### Task details
On how many lines of these entries does the word "screenshot" occur? State the number alone.
=====
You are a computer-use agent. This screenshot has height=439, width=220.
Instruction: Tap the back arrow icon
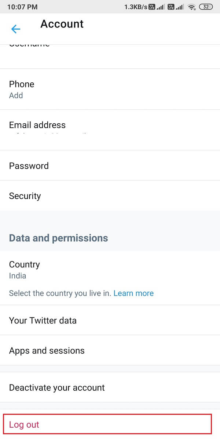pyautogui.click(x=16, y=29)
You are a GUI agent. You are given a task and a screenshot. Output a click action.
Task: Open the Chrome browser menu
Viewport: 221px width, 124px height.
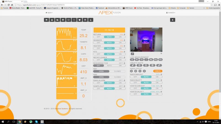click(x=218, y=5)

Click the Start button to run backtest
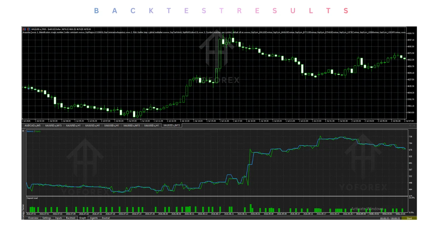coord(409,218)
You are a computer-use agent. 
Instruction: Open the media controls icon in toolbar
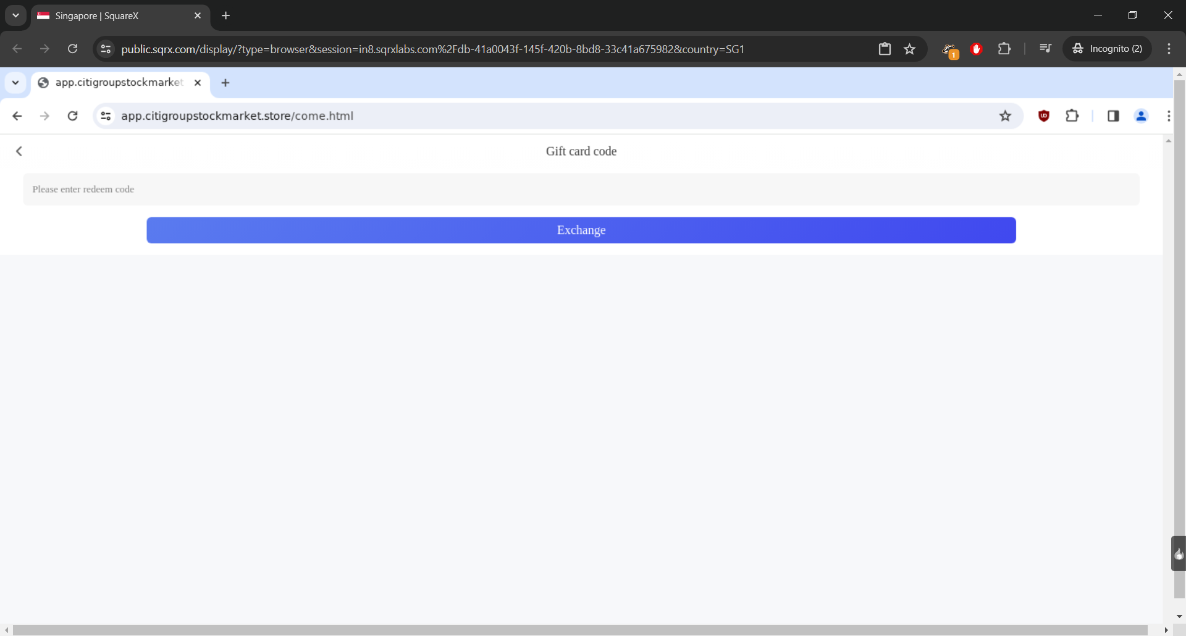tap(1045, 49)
=====
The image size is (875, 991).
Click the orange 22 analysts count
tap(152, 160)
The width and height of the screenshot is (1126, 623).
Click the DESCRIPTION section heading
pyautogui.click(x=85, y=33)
=====
### Problem solution
3